§ **Provided information**

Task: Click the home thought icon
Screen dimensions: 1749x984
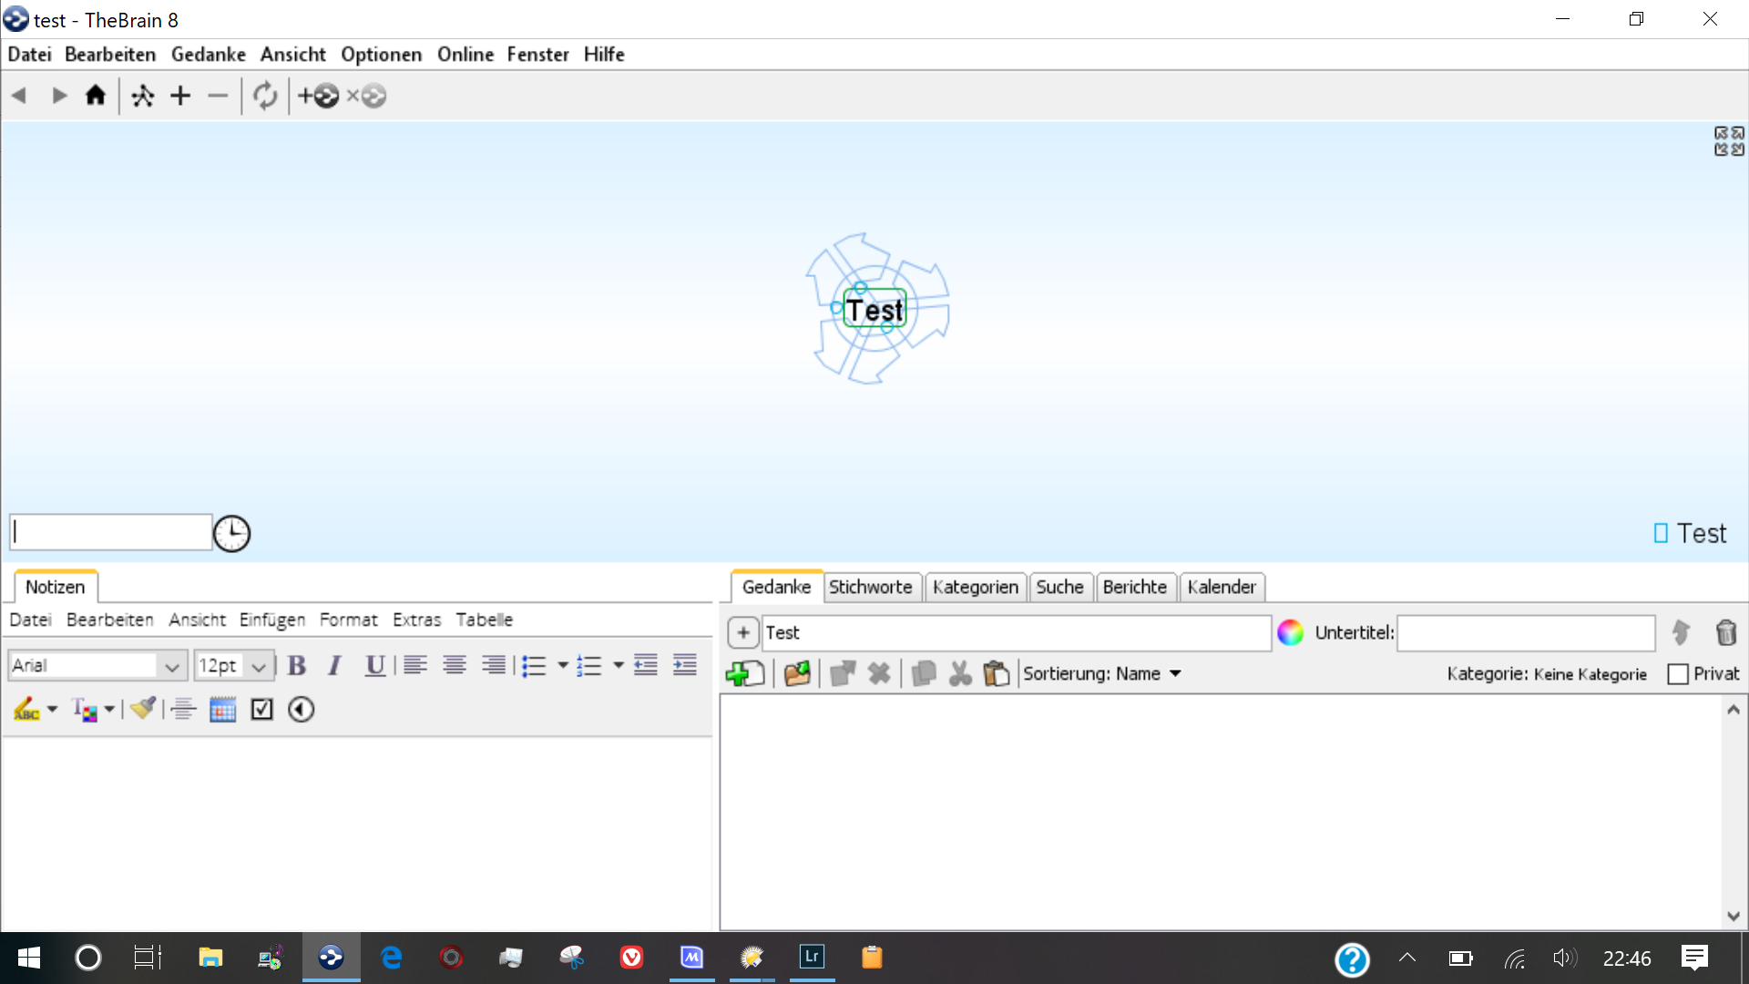Action: pos(96,96)
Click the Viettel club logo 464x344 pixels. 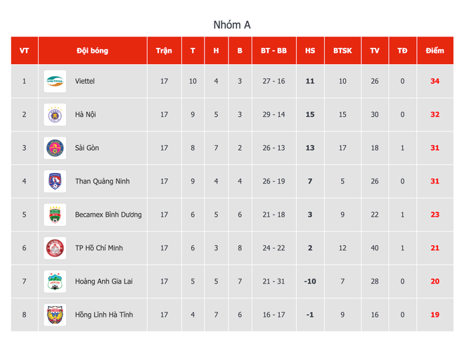pos(55,81)
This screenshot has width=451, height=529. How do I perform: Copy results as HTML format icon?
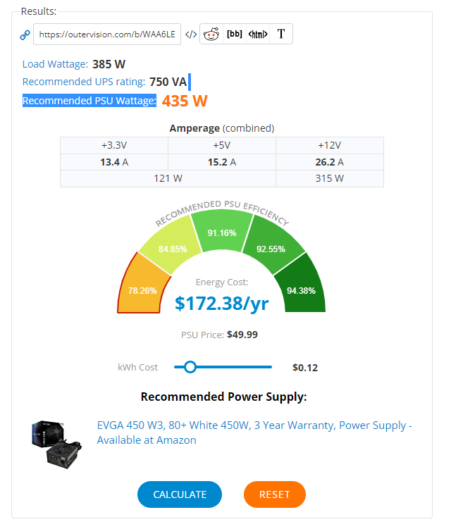[258, 34]
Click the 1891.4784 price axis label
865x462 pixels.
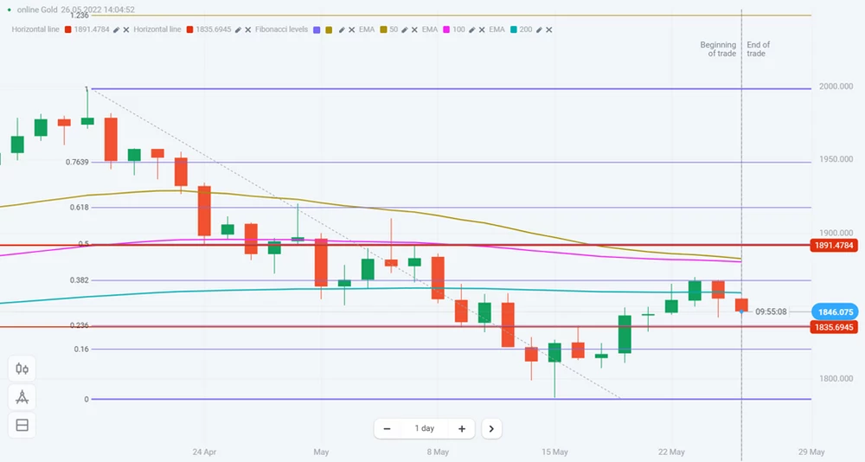tap(833, 245)
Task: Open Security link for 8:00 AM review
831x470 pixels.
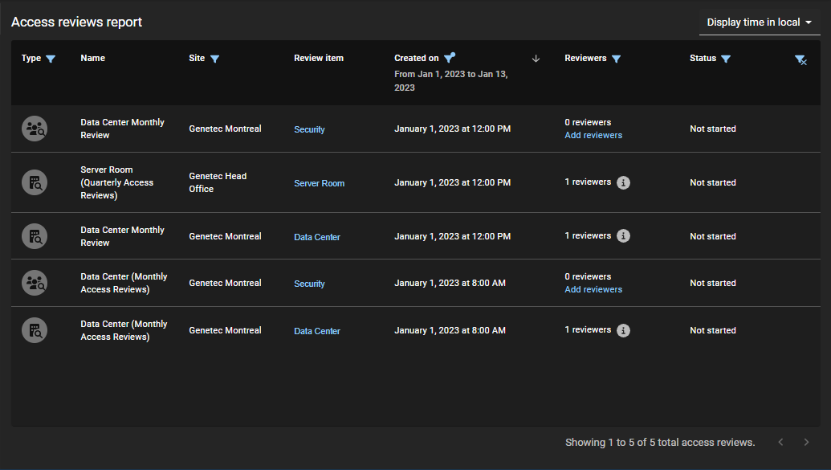Action: point(309,284)
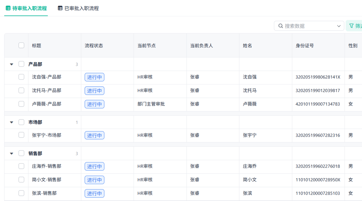
Task: Click the 搜索数据 input field
Action: pyautogui.click(x=305, y=26)
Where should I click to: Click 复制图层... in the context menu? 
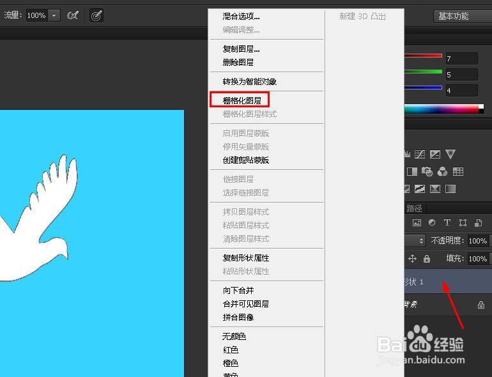coord(241,49)
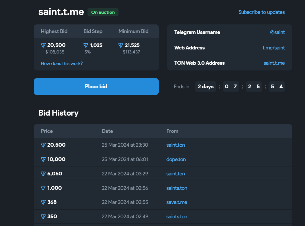
Task: Click saints.ton on the 1,000 bid row
Action: [176, 188]
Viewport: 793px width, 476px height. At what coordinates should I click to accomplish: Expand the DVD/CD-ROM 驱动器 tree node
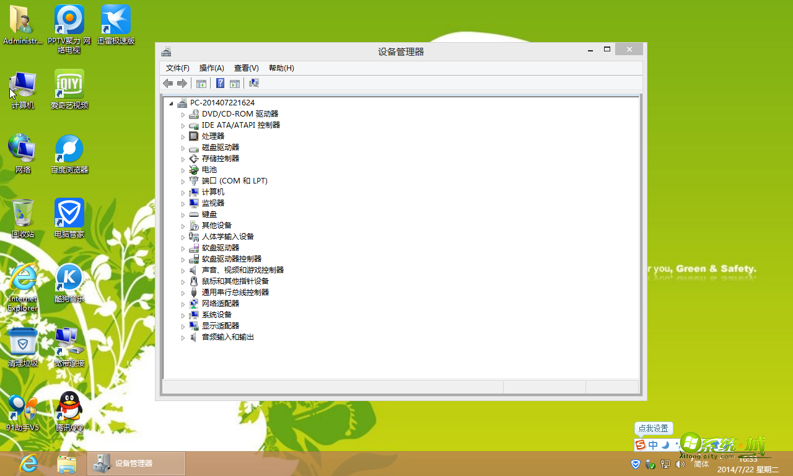pos(183,113)
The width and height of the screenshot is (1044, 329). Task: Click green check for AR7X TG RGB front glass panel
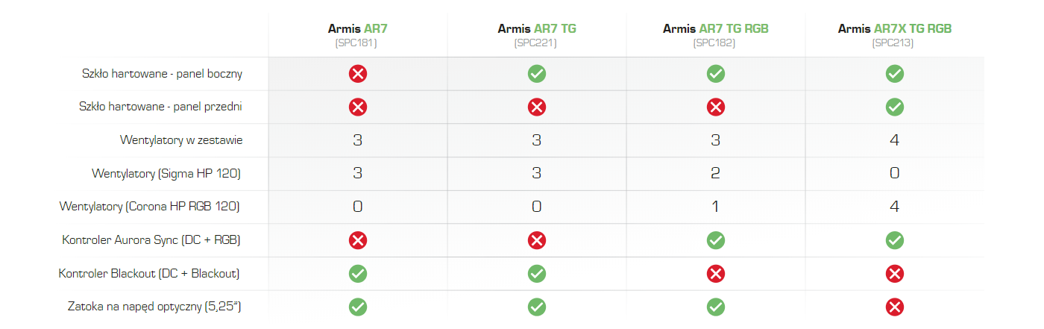(x=895, y=107)
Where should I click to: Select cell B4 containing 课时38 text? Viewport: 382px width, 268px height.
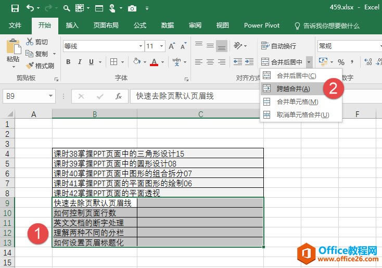[94, 154]
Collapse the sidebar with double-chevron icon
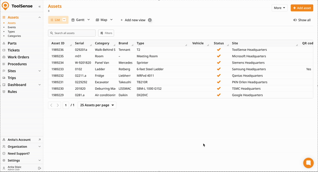 pos(39,6)
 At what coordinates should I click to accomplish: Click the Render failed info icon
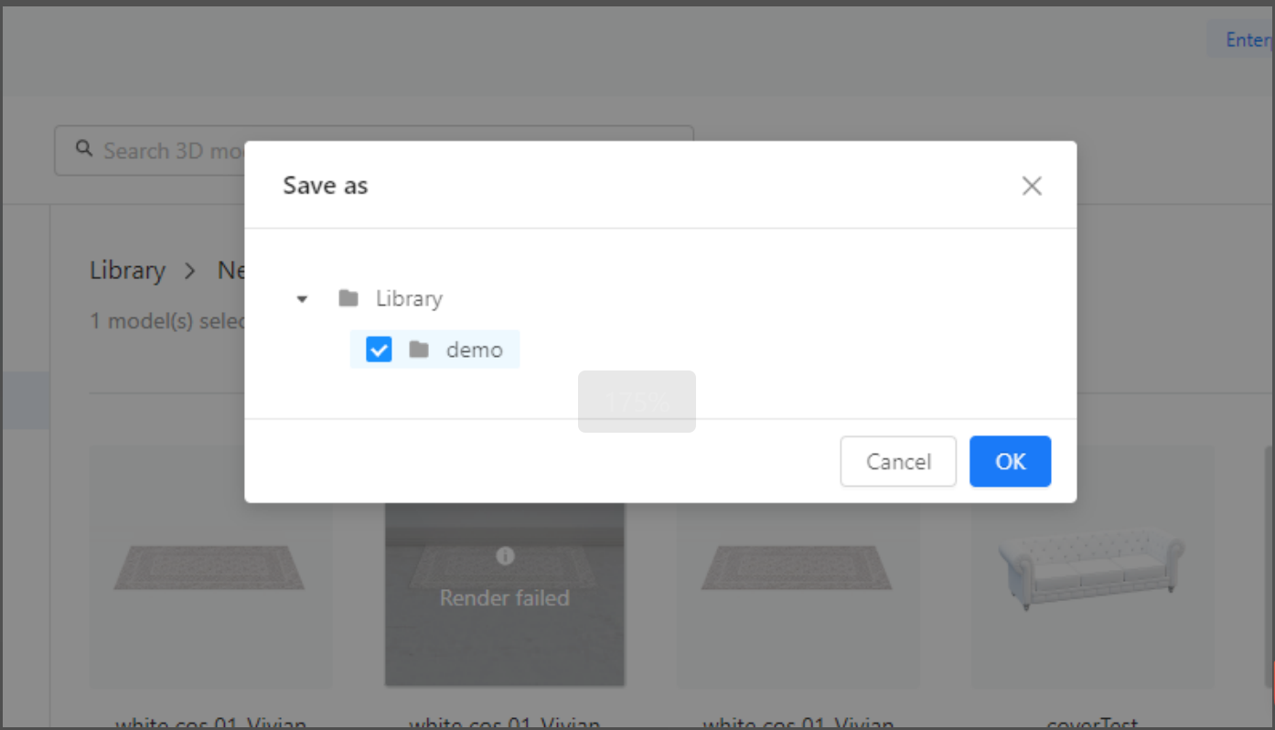coord(505,555)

§ **Prompt**
Set down the rows above verbatim, starting with the line that contains "The width and" and continuing through the last line of the rows, omitting the pictures.

§ **Result below**
The width and height of the screenshot is (1044, 329). Task: Click green check for AR7X TG RGB front glass panel
(x=895, y=107)
Where should I click to: Select cell B4 containing 课时38 text? Viewport: 382px width, 268px height.
[94, 154]
Collapse the sidebar with double-chevron icon
 pos(39,6)
 At what coordinates should I click to accomplish: Click the Render failed info icon
coord(505,555)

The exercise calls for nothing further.